#### [Problem requirements]
Please reproduce all the entries below with "Screen dimensions" swapped for "Display size" and nothing else changed.

-.-.-

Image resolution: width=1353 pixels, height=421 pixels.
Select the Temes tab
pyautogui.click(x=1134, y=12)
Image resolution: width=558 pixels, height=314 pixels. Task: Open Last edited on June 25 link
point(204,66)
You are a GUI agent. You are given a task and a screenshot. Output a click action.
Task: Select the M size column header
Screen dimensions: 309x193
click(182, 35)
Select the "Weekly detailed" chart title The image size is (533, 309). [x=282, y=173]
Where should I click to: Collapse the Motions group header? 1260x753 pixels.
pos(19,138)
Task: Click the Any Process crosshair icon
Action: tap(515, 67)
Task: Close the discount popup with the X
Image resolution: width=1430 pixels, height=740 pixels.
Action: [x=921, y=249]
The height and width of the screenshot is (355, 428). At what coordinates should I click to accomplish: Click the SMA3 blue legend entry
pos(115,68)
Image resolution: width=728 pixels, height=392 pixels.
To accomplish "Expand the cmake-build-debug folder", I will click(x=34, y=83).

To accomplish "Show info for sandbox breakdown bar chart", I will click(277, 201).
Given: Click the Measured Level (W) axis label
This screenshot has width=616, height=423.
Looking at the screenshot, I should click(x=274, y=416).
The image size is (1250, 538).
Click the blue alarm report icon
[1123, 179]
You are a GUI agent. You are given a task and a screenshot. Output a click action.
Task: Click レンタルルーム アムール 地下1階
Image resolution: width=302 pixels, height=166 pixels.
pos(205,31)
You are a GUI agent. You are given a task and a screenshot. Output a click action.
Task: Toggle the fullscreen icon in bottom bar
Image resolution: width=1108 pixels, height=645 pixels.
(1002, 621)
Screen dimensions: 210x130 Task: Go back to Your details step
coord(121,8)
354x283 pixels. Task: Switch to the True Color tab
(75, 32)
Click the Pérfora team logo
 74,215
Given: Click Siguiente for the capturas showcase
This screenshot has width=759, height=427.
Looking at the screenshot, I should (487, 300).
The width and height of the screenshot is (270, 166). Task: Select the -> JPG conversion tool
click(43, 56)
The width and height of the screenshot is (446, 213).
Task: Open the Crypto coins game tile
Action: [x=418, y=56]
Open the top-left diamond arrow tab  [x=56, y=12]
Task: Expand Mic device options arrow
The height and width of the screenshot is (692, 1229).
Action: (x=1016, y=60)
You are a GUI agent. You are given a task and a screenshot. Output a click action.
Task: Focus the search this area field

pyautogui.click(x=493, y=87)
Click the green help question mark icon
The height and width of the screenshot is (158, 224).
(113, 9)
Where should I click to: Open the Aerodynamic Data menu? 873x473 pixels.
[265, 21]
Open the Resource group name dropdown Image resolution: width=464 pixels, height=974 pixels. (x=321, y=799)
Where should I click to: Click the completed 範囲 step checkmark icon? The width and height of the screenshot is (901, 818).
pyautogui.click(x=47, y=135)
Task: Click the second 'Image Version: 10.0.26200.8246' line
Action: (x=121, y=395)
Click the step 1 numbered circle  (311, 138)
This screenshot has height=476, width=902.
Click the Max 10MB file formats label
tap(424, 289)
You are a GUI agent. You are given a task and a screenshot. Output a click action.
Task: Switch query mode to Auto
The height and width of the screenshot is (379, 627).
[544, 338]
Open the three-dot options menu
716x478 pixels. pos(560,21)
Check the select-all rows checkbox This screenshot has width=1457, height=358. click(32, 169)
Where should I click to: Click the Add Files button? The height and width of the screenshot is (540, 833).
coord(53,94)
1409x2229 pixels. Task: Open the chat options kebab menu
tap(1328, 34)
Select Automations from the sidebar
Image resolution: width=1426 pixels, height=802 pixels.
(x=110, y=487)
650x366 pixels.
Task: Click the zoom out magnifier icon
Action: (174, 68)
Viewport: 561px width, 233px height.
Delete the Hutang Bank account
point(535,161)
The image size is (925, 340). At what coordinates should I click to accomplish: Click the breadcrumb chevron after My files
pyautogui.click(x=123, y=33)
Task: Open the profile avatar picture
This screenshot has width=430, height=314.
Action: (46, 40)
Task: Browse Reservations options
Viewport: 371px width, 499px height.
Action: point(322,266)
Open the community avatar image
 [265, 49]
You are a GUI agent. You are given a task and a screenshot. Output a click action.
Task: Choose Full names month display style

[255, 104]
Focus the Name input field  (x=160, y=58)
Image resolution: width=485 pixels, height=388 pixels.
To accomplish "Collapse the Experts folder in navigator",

-.-.-

#### [Task answer]
Image resolution: width=1353 pixels, height=421 pixels.
Select the Temes tab
pyautogui.click(x=1134, y=12)
Image resolution: width=558 pixels, height=314 pixels. Task: Open Last edited on June 25 link
point(204,66)
You are a GUI agent. You are given a task and a screenshot. Output a click action.
Task: Select the M size column header
Display size: 309x193
click(182, 35)
Select the "Weekly detailed" chart title The image size is (533, 309). [x=282, y=173]
Where should I click to: Collapse the Motions group header? 1260x753 pixels.
pos(19,138)
Task: Click the Any Process crosshair icon
Action: tap(515, 67)
Task: Close the discount popup with the X
Image resolution: width=1430 pixels, height=740 pixels.
Action: [x=921, y=249]
The height and width of the screenshot is (355, 428). At what coordinates should I click to accomplish: Click the SMA3 blue legend entry
pos(115,68)
Image resolution: width=728 pixels, height=392 pixels.
To accomplish "Expand the cmake-build-debug folder", I will click(x=34, y=83).

To accomplish "Show info for sandbox breakdown bar chart", I will click(277, 201).
Given: Click the Measured Level (W) axis label
This screenshot has width=616, height=423.
Looking at the screenshot, I should click(x=274, y=416).
The image size is (1250, 538).
Click the blue alarm report icon
[1123, 179]
You are a GUI agent. You are given a task and a screenshot. Output a click action.
Task: Click レンタルルーム アムール 地下1階
Image resolution: width=302 pixels, height=166 pixels.
pos(205,31)
You are a GUI agent. You are given a task and a screenshot. Output a click action.
Task: Toggle the fullscreen icon in bottom bar
Image resolution: width=1108 pixels, height=645 pixels.
(1002, 621)
Display size: 210x130 Task: Go back to Your details step
coord(121,8)
354x283 pixels. Task: Switch to the True Color tab
(75, 32)
Click the Pérfora team logo
 74,215
Given: Click Siguiente for the capturas showcase
This screenshot has width=759, height=427.
Looking at the screenshot, I should (487, 300).
The width and height of the screenshot is (270, 166). Task: Select the -> JPG conversion tool
click(43, 56)
The width and height of the screenshot is (446, 213).
Task: Open the Crypto coins game tile
Action: [x=418, y=56]
Open the top-left diamond arrow tab  [x=56, y=12]
Task: Expand Mic device options arrow
The height and width of the screenshot is (692, 1229).
Action: (x=1016, y=60)
You are a GUI agent. You are given a task and a screenshot. Output a click action.
Task: Focus the search this area field

pyautogui.click(x=493, y=87)
Click the green help question mark icon
The height and width of the screenshot is (158, 224).
(113, 9)
Where should I click to: Open the Aerodynamic Data menu? 873x473 pixels.
[265, 21]
Open the Resource group name dropdown Image resolution: width=464 pixels, height=974 pixels. (x=321, y=799)
Where should I click to: Click the completed 範囲 step checkmark icon? The width and height of the screenshot is (901, 818).
pyautogui.click(x=47, y=135)
Task: Click the second 'Image Version: 10.0.26200.8246' line
Action: (x=121, y=395)
Click the step 1 numbered circle  (311, 138)
This screenshot has height=476, width=902.
Click the Max 10MB file formats label
tap(424, 289)
You are a GUI agent. You are given a task and a screenshot. Output a click action.
Task: Switch query mode to Auto
The height and width of the screenshot is (379, 627).
[544, 338]
Open the three-dot options menu
716x478 pixels. pos(560,21)
Check the select-all rows checkbox This screenshot has width=1457, height=358. click(32, 169)
Where should I click to: Click the Add Files button? The height and width of the screenshot is (540, 833).
coord(53,94)
1409x2229 pixels. Task: Open the chat options kebab menu
tap(1328, 34)
Select Automations from the sidebar
Image resolution: width=1426 pixels, height=802 pixels.
(x=110, y=487)
650x366 pixels.
Task: Click the zoom out magnifier icon
Action: (174, 68)
Viewport: 561px width, 233px height.
Delete the Hutang Bank account
point(535,161)
The image size is (925, 340). At what coordinates should I click to accomplish: Click the breadcrumb chevron after My files
pyautogui.click(x=123, y=33)
Task: Open the profile avatar picture
This screenshot has width=430, height=314.
Action: (46, 40)
Task: Browse Reservations options
Viewport: 371px width, 499px height.
Action: point(322,266)
Open the community avatar image
 [265, 49]
You are a GUI agent. You are given a task and a screenshot. Output a click action.
Task: Choose Full names month display style

[255, 104]
Focus the Name input field  (x=160, y=58)
Image resolution: width=485 pixels, height=388 pixels.
To accomplish "Collapse the Experts folder in navigator",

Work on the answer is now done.